“Hasilnya udah on, tinggal
nunggu discharge, tinggal pulang aja
pak, paling laporan hasil analisanya baru dibuat besok siang, balik lagi aja
besok…”
Uh” sia-sia sudah penantian selama 7 jam hari itu, selama melangkah
keluar gedung saya coba kunci mulut saya, mencoba untuk tidak bersungut.
Di luar hari sudah gelap, masih ada beberapa warung makan yang buka
namun angkot angkot berwarna kuning itu sudah tak terlihat lagi. Baru jam 8
malam tapi jalan sudah lengang, hanya terlihat satu becak, tak ada pilihan
lain.
“Bunderan pak! Bisa?”
“Bisa,” ujarnya sambil menegakan sandarannya
“Berapa?”
“Jauh, …dua puluh ribu” ujarnya, sayapun mengangguk tak sampai hati
untuk menawar.
Tubuh rentanya bangkit memutar kendaraan roda tiga tersebut ke
posisi agar saya bisa naik dengan mudah, sebelum menduduki sadel, tangannya
yang kurus dengan terampil menyalakan selinting rokok kretek, wush… wush, asap
pun mengepul di kegelapan. Sesuatu yang selalu tidak sanggup saya pahami
sebagai seorang yang tidak merokok, Seperti lokomotif uap, sepertinya paru
parunya harus terbakar terlebih dahulu sebelum digunakan.

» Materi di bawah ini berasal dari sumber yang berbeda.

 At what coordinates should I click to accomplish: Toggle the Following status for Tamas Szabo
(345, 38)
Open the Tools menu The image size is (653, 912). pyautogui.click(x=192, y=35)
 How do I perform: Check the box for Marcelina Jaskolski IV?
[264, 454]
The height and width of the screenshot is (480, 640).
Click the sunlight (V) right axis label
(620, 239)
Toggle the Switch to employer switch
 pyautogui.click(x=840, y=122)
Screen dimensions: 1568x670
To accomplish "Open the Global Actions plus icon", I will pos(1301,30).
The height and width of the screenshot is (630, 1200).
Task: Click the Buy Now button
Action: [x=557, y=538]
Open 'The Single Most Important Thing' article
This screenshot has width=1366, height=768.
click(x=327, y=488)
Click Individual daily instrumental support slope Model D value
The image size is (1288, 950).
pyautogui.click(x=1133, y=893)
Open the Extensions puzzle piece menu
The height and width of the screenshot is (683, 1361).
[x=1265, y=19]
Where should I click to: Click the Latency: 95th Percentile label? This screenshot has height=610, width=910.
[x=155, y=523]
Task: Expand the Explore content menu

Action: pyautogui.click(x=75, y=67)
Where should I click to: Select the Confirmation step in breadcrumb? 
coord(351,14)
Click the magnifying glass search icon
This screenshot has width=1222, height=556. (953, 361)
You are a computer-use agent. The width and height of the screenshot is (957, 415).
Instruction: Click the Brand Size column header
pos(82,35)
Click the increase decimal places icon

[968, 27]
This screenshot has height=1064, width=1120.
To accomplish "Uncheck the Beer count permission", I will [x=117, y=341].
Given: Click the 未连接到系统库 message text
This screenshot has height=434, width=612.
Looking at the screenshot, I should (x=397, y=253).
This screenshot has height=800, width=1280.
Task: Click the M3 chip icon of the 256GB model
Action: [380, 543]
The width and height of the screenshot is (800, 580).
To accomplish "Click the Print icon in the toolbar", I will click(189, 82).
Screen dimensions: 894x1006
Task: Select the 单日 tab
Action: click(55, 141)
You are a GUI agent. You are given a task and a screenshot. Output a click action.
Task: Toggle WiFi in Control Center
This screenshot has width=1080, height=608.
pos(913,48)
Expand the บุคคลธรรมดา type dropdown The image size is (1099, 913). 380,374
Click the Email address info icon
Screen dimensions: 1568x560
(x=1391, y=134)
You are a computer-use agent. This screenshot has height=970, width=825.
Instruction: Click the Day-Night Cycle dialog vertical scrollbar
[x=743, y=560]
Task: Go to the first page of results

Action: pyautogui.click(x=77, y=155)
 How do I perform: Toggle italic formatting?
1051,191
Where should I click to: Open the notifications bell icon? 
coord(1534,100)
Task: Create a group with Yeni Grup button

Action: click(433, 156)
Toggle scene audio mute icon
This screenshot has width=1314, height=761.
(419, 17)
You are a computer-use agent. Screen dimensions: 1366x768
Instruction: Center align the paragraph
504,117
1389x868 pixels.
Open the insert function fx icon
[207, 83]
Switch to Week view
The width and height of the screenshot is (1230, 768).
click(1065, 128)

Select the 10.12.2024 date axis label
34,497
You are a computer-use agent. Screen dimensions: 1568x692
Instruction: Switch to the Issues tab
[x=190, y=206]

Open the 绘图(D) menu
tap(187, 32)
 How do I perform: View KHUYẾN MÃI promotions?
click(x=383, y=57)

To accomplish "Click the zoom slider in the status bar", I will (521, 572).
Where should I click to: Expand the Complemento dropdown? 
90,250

Sepuluh menit berlalu semenjak kami meninggalkan pangkalan becak,
jalan yang terlewati landai, sepi dan gelap, roda, rantai dan gigi saling
berderit menjadi musik pengiringi sepanjang perjalan kami yang lengang. Hening
tanpa percakapan, si bapak terus mengayuh, nafasnya seperti susul menyusul tak
beraturan ketika jalanan berubah menjadi menanjak saat mendekati jembatan.
Sebelum mencapai titik kulminasi si bapak turun dari sadelnya, dengan tersengal
mendorong becak dengan bobot penumpangnya yang hampir mendekati satu kuintal
itu.
Saya rikuh untuk tetap duduk, tapi juga bingung, apa saya harus
turun? Atau malah sekalian bantu mendorong becaknya saja? Tapi masa sih? Akhirnya
saya duduk canggung menahan nafas sampai tanjakan terlewati.
Sisa perjalanan malam itu menjadi sebuah moment perenungan, saya
yang penuh keluh kesah dalam menjalani pekerjaan dan bapak tukang becak dengan
dengan dua puluh ribu rupiah untuk
sebuah perjalanan yang tak sebanding. Sungguh tak pandai saya bersukur.
Di muka sebuah hotel murahan
saya turun, dengan lembaran uang dan senyuman kecil bapak tukang becak melompat
ke atas sadel dan mulai mengayuh pedal pedal yang memutar roda hidupnya, menjauh
dan menghilang di kegelapan, meninggalkan saya sendiri yang masih termenung.